Strengths and limitations
The strengths of this study lie in its novel exploration of SHS exposure’s effect on biological aging, unveiling an association with accelerated aging and providing fresh epidemiological insights for reducing SHS exposure and delaying aging. The use of nationally representative data with a substantial sample size strengthens our conclusions. By analyzing the threshold effect, we determined a U-shaped relationship between serum cotinine concentration and biological aging, establishing an optimal concentration for aging delay. This finding lays down the groundwork for mechanistic studies and further population segmentation. Particularly, our analysis highlights the relevance of this relationship in the diabetic population. Through two-sample MR, we corroborated the causal link between workplace SHS exposure and biological aging, supplementing cross-sectional studies with genetic evidence.

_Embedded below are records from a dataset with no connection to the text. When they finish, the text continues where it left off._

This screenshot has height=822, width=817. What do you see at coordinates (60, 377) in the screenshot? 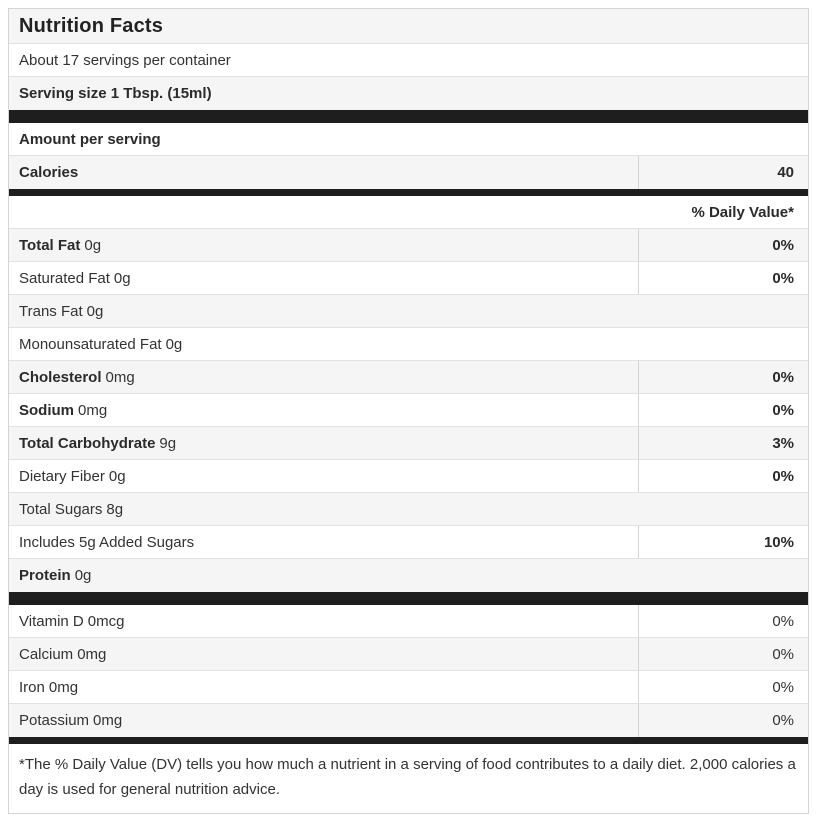
I see `nutrient-name: Cholesterol` at bounding box center [60, 377].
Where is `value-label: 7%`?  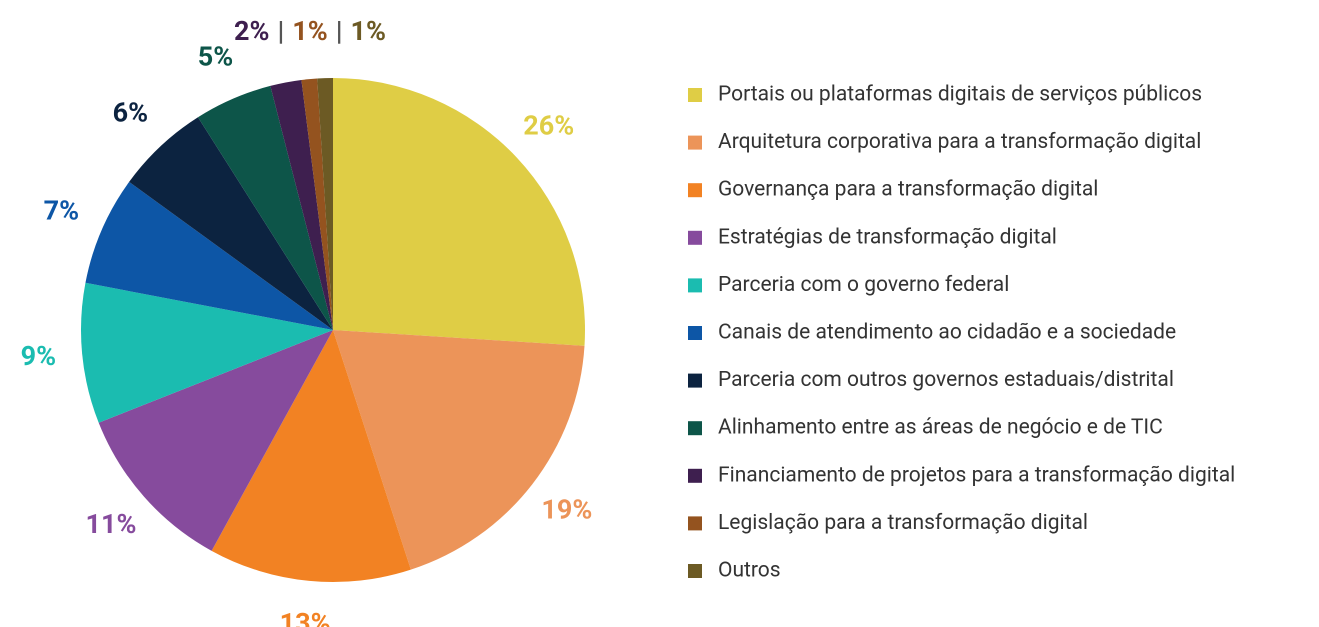
value-label: 7% is located at coordinates (62, 211).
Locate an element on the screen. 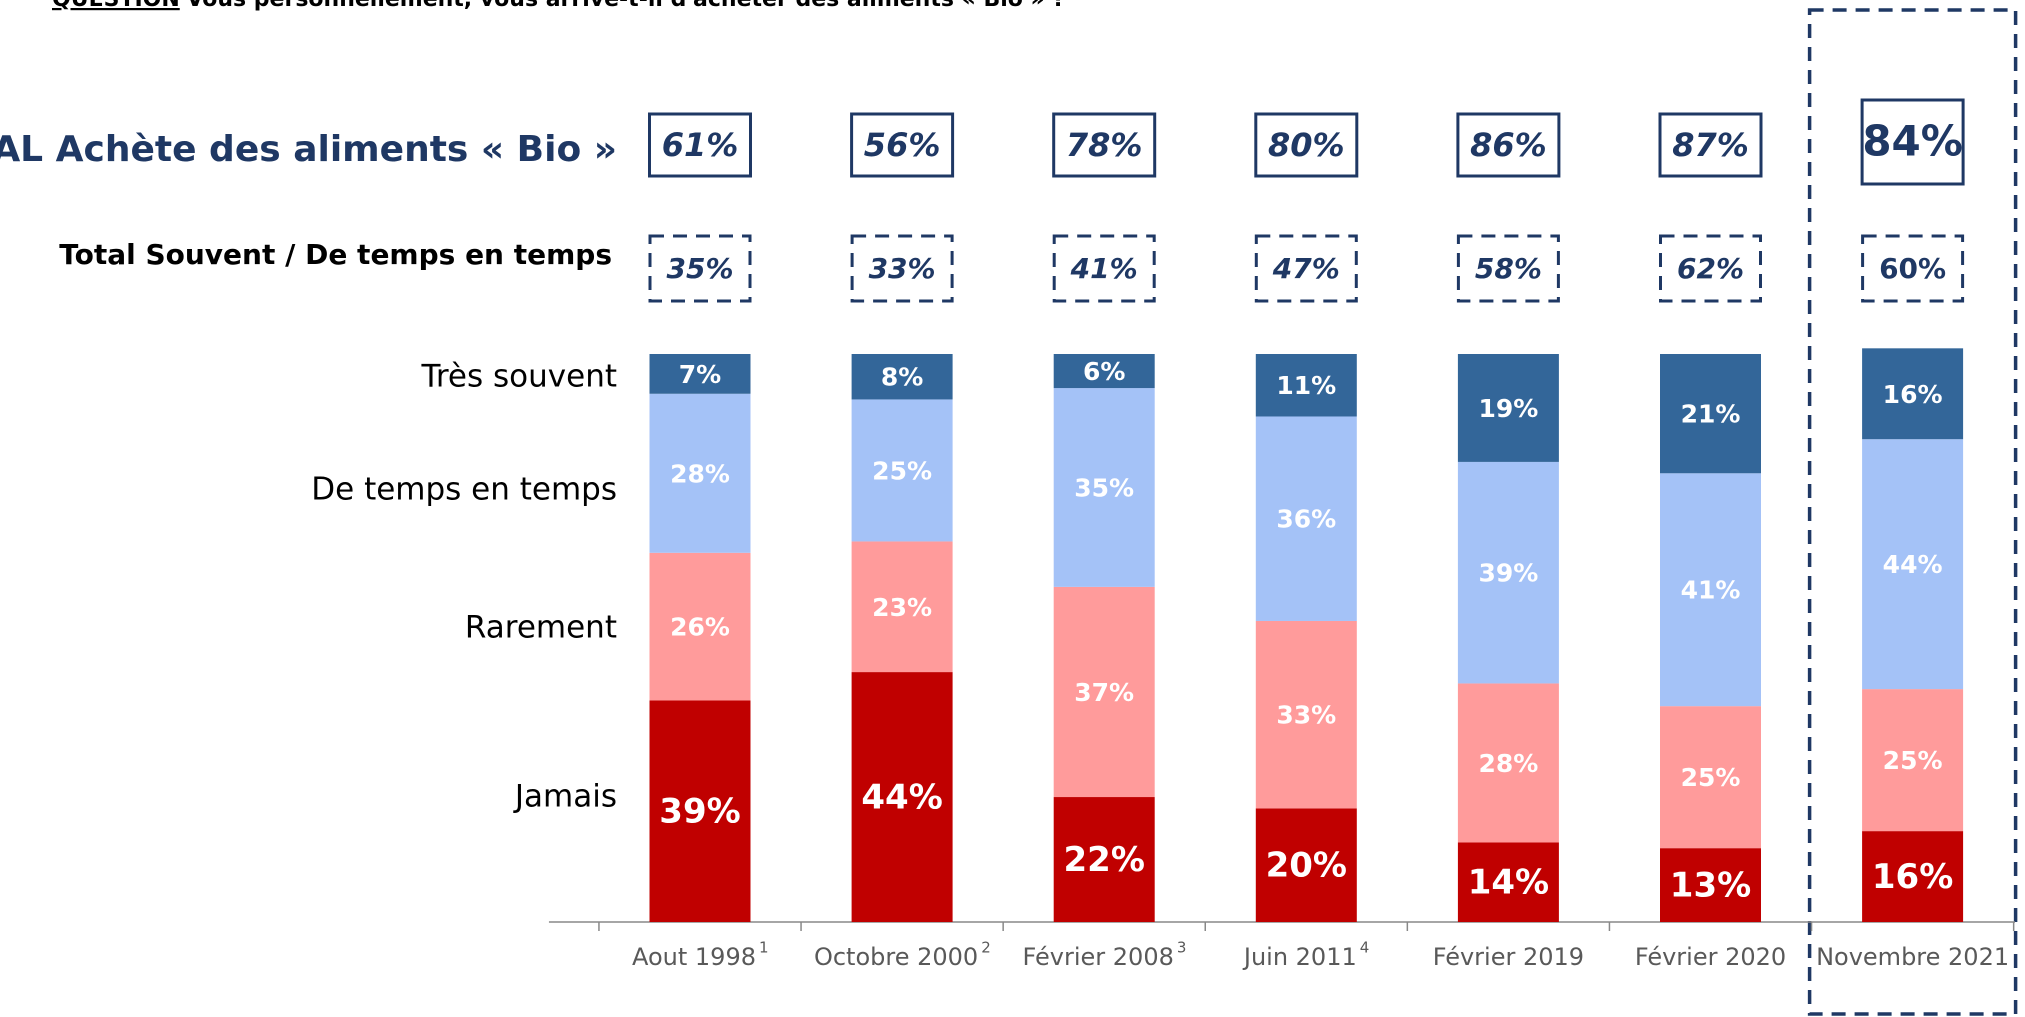 The width and height of the screenshot is (2025, 1017). data-label: 20% is located at coordinates (1306, 866).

However, this study’s limitations include the inability to account for all potential covariates due to data constraints and to explore alternative biological aging measures comprehensively. Our MR analysis also has several limitations. First, the Mendelian randomization analysis relied on genetic instruments derived from European ancestry GWAS datasets for both workplace SHS exposure and phenotypic age acceleration. While we minimized weak instrument bias by selecting SNPs with strong associations and performed sensitivity analyses to address pleiotropy, the lack of multi-ethnic GWAS summary statistics limits the generalizability of our causal estimates to non-European populations. Differences in linkage disequilibrium patterns, allele frequencies, and gene-environment interactions across ancestries may influence the validity of genetic instruments in diverse groups. Second, sex-stratified analyses were precluded by the absence of sex-specific GWAS data for phenotypic age acceleration. Third, while MR-Egger regression and Cochran’s Q test indicated no significant horizontal pleiotropy or heterogeneity, residual confounding from unmeasured pleiotropic pathways cannot be entirely ruled out. These limitations underscore the need for future large-scale GWAS efforts in underrepresented populations to strengthen causal inference and improve the external validity of MR findings in aging research.
CONCLUSIONS
Our investigation conclusively links SHS exposure to accelerated biological aging, a relationship that is partially mediated by the presence of diabetes. Notably, we identified a U-shaped association between log-transformed serum cotinine concentrations and biological aging, suggesting nuanced effects at different exposure levels. Further bolstering our findings, genetic evidence corroborates the acceleration of biological aging due to SHS exposure, specifically in workplace environments. These insights collectively underscore the potential public health benefit of reducing SHS exposure as a viable strategy to decelerate the process of biological aging. Implementing measures to minimize SHS exposure could play a crucial role in extending a healthy life span and reducing the incidence of age-related diseases, thereby improving overall population health.